Hapif telah mengajukan permintaan visum atas insiden ini. Namun, ia mengaku lebih menyayangkan dugaan aksi intimidasi yang dilakukan Ketua Yayasan terhadap Asisten Lapangan dan Ahli Gizi yang bekerja di dapurnya.
"Kalau di hasil visum menunjukkan leher saya merah (memar) centimeter. Bagian belakang tidak ada bengkak, cuma pas saat kejadian kepala saya pusing selama dua hari. Saat insiden itu, saya sangat menyayangkan bahwa Ahli Gizi saya sama Asisten Lapangan saya turut diintimidasi sebagaimana yang ada di dalam video viral itu," beber Hapif.

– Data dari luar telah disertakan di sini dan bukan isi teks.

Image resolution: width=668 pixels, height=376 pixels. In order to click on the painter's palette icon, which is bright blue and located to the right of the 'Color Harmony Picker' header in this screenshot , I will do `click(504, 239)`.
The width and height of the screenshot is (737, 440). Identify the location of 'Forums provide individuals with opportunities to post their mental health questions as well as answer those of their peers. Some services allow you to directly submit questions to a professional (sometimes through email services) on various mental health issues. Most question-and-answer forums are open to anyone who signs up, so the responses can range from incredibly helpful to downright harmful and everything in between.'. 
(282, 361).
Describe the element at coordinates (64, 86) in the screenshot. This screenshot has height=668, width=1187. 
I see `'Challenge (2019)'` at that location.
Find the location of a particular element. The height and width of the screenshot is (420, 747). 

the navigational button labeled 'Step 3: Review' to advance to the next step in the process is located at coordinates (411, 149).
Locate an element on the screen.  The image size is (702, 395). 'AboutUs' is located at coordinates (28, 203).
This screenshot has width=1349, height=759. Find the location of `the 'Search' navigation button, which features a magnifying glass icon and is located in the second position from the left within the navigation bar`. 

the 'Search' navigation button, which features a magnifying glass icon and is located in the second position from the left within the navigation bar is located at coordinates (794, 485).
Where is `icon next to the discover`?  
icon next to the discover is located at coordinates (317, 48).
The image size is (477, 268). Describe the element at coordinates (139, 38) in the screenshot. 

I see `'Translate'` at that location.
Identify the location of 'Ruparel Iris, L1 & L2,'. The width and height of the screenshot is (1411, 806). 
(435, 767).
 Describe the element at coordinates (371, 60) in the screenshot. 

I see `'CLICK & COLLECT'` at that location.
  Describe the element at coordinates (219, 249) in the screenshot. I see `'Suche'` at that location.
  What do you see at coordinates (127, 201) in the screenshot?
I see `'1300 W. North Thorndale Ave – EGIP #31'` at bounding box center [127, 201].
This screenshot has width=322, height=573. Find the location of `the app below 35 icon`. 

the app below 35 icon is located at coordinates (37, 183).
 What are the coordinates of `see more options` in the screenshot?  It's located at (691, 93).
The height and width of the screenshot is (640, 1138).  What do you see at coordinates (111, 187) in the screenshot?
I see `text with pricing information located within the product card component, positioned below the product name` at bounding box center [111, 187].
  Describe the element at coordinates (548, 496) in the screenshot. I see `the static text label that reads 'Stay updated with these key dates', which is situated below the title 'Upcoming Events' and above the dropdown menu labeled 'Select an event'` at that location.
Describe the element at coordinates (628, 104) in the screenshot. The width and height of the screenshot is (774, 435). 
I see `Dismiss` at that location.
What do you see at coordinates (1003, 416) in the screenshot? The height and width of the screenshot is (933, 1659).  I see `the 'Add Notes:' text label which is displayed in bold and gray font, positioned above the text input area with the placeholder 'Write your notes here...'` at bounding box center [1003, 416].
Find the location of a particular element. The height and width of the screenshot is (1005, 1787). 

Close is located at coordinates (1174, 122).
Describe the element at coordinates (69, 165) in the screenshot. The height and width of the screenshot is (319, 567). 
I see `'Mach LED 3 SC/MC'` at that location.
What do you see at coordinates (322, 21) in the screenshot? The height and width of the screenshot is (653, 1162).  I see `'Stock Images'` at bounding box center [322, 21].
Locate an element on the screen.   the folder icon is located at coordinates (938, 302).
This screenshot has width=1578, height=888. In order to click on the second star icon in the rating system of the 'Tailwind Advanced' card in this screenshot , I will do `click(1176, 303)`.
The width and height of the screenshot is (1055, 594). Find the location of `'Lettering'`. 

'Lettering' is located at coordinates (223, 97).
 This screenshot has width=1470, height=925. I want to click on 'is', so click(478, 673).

3. Imbas dugaan penganiayaan, aktivitas SPPG dan penyaluran MBG dihentikan sementara

Imbas dari insiden ini, Hapif menyayangkan bahwa aktivitas di Dapur SPPG harus ditangguhkan sementara. Artinya, penyaluran MBG di sekolah-sekolah pun terpaksa berhenti.
"Status saya masih Kepala SPPG. Namun dapur sementara disanksi sampai masalah ini selesai. Tanggal 6 April kemarin baru keluar surat suspend-nya. Namun sejak tanggal 2 April Yayasan sudah menutup sepihak. Terkait kasus ini, Kepala KPPG katanya sudah melapor ke pusat juga. Tinggal tunggu tindakan dari pusat," ucap Hapif.
Dapur SPPG yang dikepalainya sudah beroperasi selama lebih dari 2 bulan. Selama ini, mereka menyalurkan MBG ke 14 sekolah dan 2 posyandu dengan total penerima manfaat mencapai 2.500 orang lebih.
"Dengan adanya kasus ini jelas sangat mengganggu. Jujur saya kasihan dengan para penerima manfaatnya. Kalau lama ditindaklanjuti, kasihan juga dengan mereka dan mitra," tuturnya.
Sementara itu Kapolsek Medan Area, Kompol Ainul Yaqin, membenarkan bahwa korban telah membuat laporan polisi. Dan kini pihaknya tengah memeriksanya.
"Masih diproses dan kami juga menunggu hasil visum," pungkas Yaqin.